Saltei bem cedo na Estação Franco da Rocha, da linha Rubi da CPTM, em pleno dia de feira, ou seja, bastante movimentado. Aqui poderia ter tomado a condução sentido Mairiporã, mas como tava bem disposto comecei a andar dali mesmo até a picada da cascata que visava praquela manhã. Assim, pouco depois das 8hrs tomei o asfalto da “Estrada do Governo”, nome popular pela qual é conhecida a Rod. Pref. Luiz Salomão Chamma (SP-023), pernada esta já feitas inúmeras outras ocasiões. Aos poucos a sinuosa via vai deixando a urbe de Fco da Rocha pra ladear os bairros a margem dela, como a Vila Amália e o Pq Vitória, de onde já se avistam as colinas abauladas erguendo-se do Pque Juquery.

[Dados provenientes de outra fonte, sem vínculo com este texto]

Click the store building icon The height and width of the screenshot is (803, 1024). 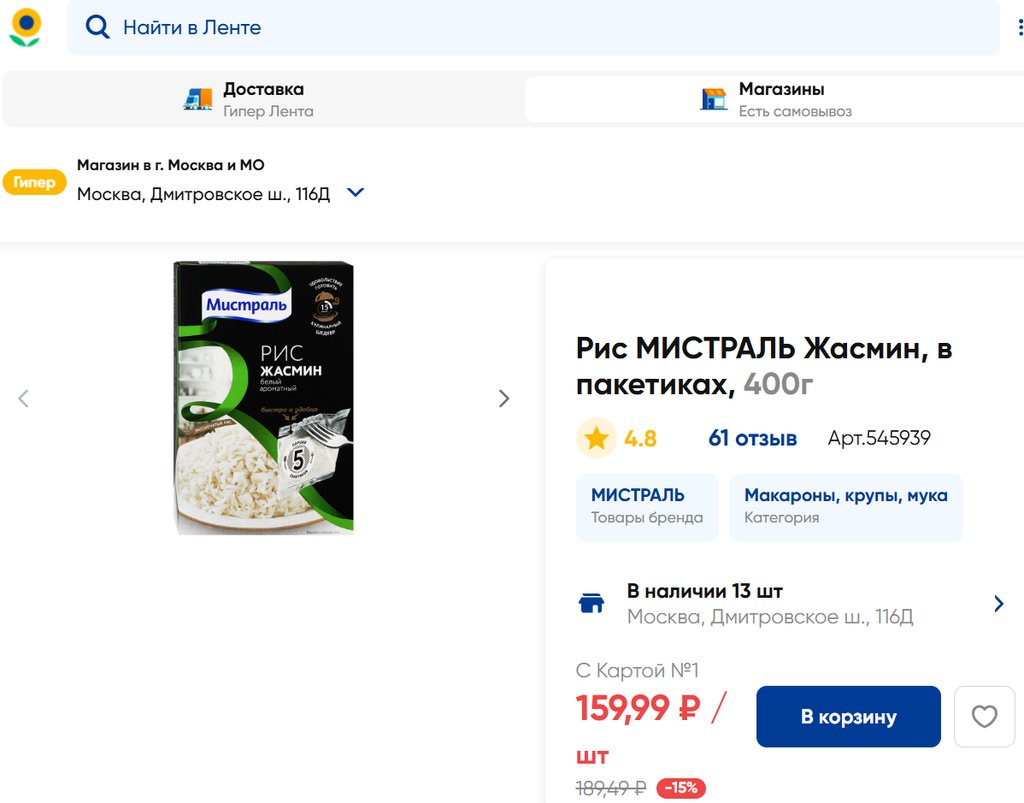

Na Vila Ramos tomo um atalho que se pirulita bairro adentro, passa pela simpática Capelinha Nssa Sra de Fátima e me devolve novamente á via principal, quase na frente da portaria 2 da supracitada unidade de conservação. Praticamente ladeando o Pq Juquery e o rio que lhe empresta o nome, a paisagem agora ganha tonalidades mais verdes mesmo estando do lado esquerdo o Jd Pretória. Bikers, corredores e meia dúzia de andarilhos são as únicas cias que eventualmente cruzam comigo, embora haja que prestar bem atenção aos veículos da via, raramente em alta velocidade.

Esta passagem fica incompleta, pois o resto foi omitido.